Averaging Visible Cells Only: SUBTOTAL and AGGREGATE 📊
If your spreadsheet uses filters, AVERAGE will still calculate across hidden rows. To average only the visible (filtered) cells, use SUBTOTAL:
=SUBTOTAL(101, C2:C100) Function number 101 tells SUBTOTAL to average while ignoring hidden rows. (Function number 1 would average but include hidden rows.)
For more complex scenarios — like ignoring error values or nested subtotals — AGGREGATE gives you even more control, though it has a steeper learning curve.
Weighted Averages: When Not All Values Are Equal
The AVERAGE function treats every value equally.

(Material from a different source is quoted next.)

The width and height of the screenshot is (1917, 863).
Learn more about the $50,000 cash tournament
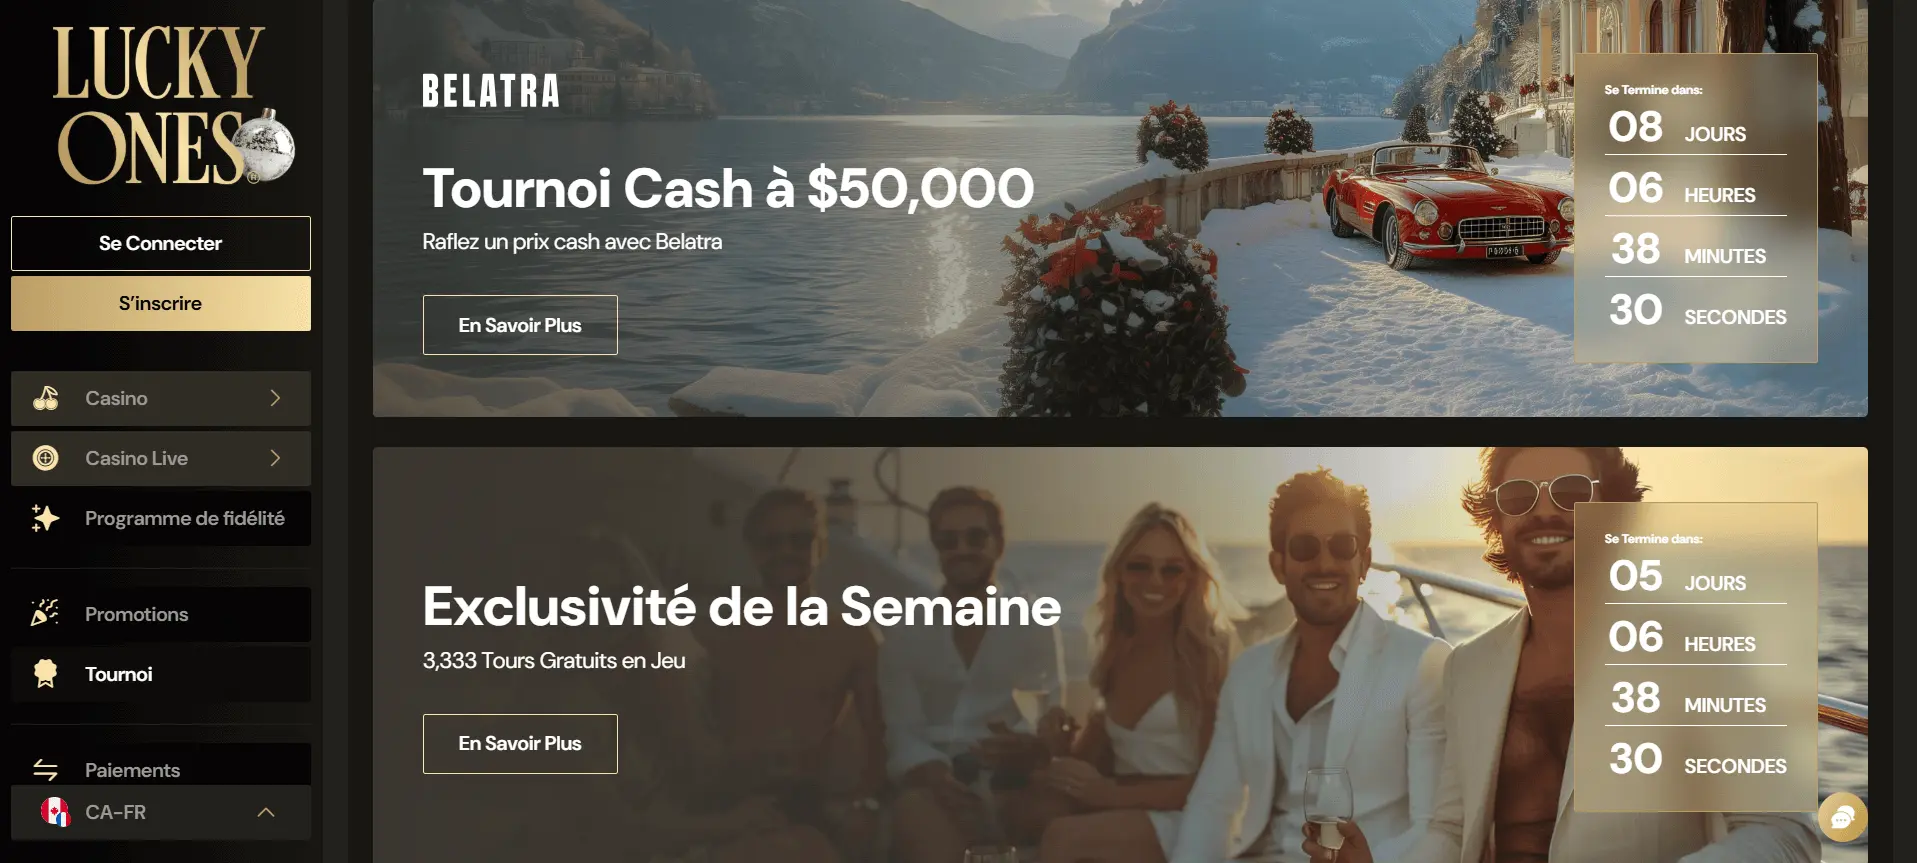tap(520, 325)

If some values carry more weight than others — like grades worth different percentages, or prices with different quantities — you need a weighted average.
Excel doesn't have a dedicated WEIGHTED AVERAGE function, but you can build one using SUMPRODUCT:
=SUMPRODUCT(B2:B10, C2:C10) / SUM(C2:C10) Where B2:B10 holds the values and C2:C10 holds the weights. SUMPRODUCT multiplies each value by its weight, sums the results, and divides by the total weight.

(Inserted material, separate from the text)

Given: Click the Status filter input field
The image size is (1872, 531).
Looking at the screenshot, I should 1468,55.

Comparing the Main Approaches
| Function | Use Case | Handles Conditions? | Handles Weights? |
|---|---|---|---|
| AVERAGE | Simple numeric range | ❌ | ❌ |
| AVERAGEIF | One condition | ✅ | ❌ |
| AVERAGEIFS | Multiple conditions | ✅ | ❌ |
| SUBTOTAL(101) | Filtered/visible rows only | ❌ | ❌ |
| SUMPRODUCT / SUM | Weighted average | ✅ (manual) | ✅ |
Factors That Affect Which Approach Works for You
Several variables determine which function actually fits your situation:
Data structure — A flat list of numbers calls for AVERAGE. A table with category columns usually needs AVERAGEIF or AVERAGEIFS. A pivot table or filtered report may require SUBTOTAL.
Presence of zeros vs. blanks — If your dataset uses zeros as placeholders for missing data, your AVERAGE results will differ significantly from datasets that use blank cells. How your data was entered shapes what you get back.
Error values in the range ⚠️ — If any cell in your range contains an error like #DIV/0! or #N/A, AVERAGE will return an error too. Use AVERAGEIF with a numeric criterion, or wrap your formula in IFERROR, to handle this gracefully.
Excel version — AVERAGEIFS was introduced in Excel 2007. AGGREGATE arrived in Excel 2010. If you're working with older .xls files or sharing workbooks with users on older versions, function availability can matter.
Dataset size — For very large datasets, complex AVERAGEIFS formulas or volatile functions can slow recalculation. In those cases, helper columns or Power Query transformations may be more efficient than stacking conditions inside a single formula.
The right approach depends on whether your data is clean, how it's structured, what version of Excel you're running, and what question you're actually trying to answer — because an average is only as meaningful as the data it's built from.